When I booked the first part of my travels, I opted to start in a traveller’s hotspot; the capital of Argentina – Buenos Aires. From what I’d seen and heard, BA was full of the unexpected, and quite hard to describe. With many barrios (neighbourhoods/areas), each neighbourhood offered something rather unique. From the birthplace of tango and eateries with smoking assados (huge BBQs), a nature reserve alongside towering skyscrapers and more incredible street art than you could ever get around to looking at, BA is definitely worth a visit. Behind an old battered door there could be an incredible modern bar and through a simple whitewashed archway, you could find a stunning floral courtyard and boutique shops. Turning down a side street could mean witnessing an impromptu performance of tango dancers or bumping into a street party.
Within each area we explored, the surprises kept on coming. I’d done my research on the city, but it’s not until you actually get here that you realise that you know very little of the reality here. I realised why people I had spoken to about the city had found it difficult to explain what it was like: Buenos Aires has to be lived.

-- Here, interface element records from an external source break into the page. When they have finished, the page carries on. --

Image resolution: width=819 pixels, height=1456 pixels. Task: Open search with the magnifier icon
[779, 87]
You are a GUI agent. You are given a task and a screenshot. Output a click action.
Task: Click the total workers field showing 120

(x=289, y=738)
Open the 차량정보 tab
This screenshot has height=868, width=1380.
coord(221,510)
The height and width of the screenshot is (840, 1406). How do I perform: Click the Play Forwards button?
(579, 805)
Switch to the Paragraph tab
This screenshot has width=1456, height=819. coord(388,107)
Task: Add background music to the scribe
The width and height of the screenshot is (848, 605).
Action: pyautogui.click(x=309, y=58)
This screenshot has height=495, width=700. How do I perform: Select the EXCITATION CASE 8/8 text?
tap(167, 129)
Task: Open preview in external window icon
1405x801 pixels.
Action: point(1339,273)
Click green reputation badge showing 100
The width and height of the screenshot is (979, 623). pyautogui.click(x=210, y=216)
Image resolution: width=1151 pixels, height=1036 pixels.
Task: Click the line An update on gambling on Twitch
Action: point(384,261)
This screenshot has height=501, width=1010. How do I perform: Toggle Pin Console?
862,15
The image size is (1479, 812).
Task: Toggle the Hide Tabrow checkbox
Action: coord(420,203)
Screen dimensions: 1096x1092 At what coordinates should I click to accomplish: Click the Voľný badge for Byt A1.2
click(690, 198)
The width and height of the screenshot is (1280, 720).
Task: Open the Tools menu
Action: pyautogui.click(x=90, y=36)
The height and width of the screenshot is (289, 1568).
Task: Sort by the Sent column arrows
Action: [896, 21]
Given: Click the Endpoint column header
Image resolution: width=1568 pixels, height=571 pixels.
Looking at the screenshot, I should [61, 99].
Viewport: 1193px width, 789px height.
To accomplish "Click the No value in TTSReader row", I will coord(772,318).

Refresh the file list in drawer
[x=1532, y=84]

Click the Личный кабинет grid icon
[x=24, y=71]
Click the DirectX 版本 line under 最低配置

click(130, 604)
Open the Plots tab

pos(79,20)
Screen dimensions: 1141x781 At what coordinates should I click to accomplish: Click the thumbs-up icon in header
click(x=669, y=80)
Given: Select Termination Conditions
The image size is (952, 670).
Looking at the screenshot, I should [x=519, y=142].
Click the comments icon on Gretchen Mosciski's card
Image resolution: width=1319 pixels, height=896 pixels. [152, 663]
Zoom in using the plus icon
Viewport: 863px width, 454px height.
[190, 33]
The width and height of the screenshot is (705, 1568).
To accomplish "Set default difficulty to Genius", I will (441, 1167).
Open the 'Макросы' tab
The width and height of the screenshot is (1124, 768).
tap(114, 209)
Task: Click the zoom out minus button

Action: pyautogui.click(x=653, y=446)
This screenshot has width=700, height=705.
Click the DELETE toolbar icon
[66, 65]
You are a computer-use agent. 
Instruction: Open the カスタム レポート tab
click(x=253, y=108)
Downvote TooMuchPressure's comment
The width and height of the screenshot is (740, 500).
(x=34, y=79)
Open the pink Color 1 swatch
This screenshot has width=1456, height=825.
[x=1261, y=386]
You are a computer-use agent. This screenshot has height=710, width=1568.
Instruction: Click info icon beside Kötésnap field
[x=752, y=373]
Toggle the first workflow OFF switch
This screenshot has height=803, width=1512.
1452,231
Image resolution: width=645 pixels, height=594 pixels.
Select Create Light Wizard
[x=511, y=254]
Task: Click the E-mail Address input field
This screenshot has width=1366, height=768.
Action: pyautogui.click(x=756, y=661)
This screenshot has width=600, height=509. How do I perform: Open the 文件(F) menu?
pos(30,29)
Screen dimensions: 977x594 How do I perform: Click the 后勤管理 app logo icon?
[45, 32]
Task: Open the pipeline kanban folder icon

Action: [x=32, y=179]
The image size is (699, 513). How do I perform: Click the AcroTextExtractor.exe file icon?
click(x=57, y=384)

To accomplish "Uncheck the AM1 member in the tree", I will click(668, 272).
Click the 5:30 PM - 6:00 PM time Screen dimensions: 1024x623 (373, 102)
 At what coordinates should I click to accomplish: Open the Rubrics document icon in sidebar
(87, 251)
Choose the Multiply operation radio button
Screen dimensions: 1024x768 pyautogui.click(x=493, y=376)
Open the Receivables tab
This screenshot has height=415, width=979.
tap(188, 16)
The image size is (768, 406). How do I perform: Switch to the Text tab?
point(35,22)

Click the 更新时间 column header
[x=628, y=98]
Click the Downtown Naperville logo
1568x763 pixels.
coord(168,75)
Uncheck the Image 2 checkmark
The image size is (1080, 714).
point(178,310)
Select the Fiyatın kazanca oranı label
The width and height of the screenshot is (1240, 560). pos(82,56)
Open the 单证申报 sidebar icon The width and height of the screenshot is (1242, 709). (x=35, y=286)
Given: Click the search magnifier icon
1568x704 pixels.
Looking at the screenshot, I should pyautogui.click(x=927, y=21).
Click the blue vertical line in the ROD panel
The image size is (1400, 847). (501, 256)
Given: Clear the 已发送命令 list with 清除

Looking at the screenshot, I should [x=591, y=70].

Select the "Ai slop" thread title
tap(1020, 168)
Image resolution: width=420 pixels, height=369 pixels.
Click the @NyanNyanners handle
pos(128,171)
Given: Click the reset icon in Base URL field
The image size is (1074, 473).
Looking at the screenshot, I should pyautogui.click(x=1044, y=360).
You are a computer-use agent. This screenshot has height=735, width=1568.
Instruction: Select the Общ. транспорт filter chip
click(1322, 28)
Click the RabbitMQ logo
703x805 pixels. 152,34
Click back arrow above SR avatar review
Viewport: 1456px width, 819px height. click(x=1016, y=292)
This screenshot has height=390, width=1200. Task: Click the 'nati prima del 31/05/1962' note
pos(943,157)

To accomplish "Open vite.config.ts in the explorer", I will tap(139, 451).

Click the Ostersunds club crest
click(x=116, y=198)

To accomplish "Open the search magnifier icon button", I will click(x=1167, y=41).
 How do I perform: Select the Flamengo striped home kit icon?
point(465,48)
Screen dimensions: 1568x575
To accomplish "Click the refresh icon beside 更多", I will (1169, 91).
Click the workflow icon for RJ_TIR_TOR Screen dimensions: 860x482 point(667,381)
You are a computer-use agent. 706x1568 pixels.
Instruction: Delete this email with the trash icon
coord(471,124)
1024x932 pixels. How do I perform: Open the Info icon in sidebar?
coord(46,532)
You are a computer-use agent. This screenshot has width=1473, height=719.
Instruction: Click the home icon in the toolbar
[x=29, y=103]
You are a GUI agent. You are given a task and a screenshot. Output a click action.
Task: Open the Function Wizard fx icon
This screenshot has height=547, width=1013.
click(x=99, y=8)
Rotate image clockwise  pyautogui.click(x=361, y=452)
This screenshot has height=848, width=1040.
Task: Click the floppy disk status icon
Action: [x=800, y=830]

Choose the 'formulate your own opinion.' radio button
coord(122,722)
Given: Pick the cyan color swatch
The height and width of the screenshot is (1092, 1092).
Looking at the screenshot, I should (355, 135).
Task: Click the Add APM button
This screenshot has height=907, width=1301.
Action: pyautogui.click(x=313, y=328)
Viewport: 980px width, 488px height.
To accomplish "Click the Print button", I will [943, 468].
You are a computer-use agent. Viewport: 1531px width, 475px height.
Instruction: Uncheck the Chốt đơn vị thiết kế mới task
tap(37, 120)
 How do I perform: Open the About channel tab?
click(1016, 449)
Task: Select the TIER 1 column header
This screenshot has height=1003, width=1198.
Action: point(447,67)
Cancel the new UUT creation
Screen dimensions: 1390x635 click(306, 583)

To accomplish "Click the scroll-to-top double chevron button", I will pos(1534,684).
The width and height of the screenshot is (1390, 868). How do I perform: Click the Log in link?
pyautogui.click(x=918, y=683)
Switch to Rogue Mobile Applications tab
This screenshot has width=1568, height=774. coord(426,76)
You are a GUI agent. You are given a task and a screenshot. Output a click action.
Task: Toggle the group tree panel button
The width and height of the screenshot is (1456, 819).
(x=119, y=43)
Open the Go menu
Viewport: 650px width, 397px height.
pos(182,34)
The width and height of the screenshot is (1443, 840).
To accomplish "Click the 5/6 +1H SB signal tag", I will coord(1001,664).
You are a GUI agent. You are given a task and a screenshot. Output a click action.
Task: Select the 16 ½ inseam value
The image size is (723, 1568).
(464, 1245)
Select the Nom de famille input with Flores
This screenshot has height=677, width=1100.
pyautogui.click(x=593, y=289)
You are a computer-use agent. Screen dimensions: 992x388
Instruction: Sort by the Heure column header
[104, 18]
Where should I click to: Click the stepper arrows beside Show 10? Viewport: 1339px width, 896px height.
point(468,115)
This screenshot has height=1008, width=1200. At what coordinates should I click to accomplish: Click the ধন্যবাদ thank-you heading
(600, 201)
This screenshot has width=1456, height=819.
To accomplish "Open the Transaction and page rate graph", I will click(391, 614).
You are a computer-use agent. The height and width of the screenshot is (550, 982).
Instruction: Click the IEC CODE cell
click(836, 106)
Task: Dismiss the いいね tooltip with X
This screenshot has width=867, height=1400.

Luckily enough I got to visit several different areas, each with its own history and atmosphere.
My favourite part of the city is an area called Palermo. With it’s cobbled streets, huge array of incredible bars, restaurants, coffee shops and gorgeous boutiques, it had so much more to offer than I could fit into a few days there. Fairy lights are strewn across many of the outdoor areas of restaurants and the trees sprout pink and white blossoms.
Palermo is what I’d call the ‘hipster’ area of the city. In many places it has quite an upmarket feel and was full of younger locals, sightseeing tourists and backpackers. At night it was busy with revellers and music coming from the many bars along it’s streets. The streets we explored were full of beautiful houses painted in mostly pastel colours; shades of pink, blue and purple and many buildings were decorated with incredible street art. You could spend a day just wandering the streets of this area admiring the exquisite designs on the walls.
Another place that made a big impression was San Telmo, one of the oldest of the barrios. An antique hunter’s and artisan’s paradise, this barrio is expressed by some as a bit of a ‘dodgy’ area, but has a wonderful creative vibe to it. Like many market areas, you just have to be alert and keep valuables out of sight.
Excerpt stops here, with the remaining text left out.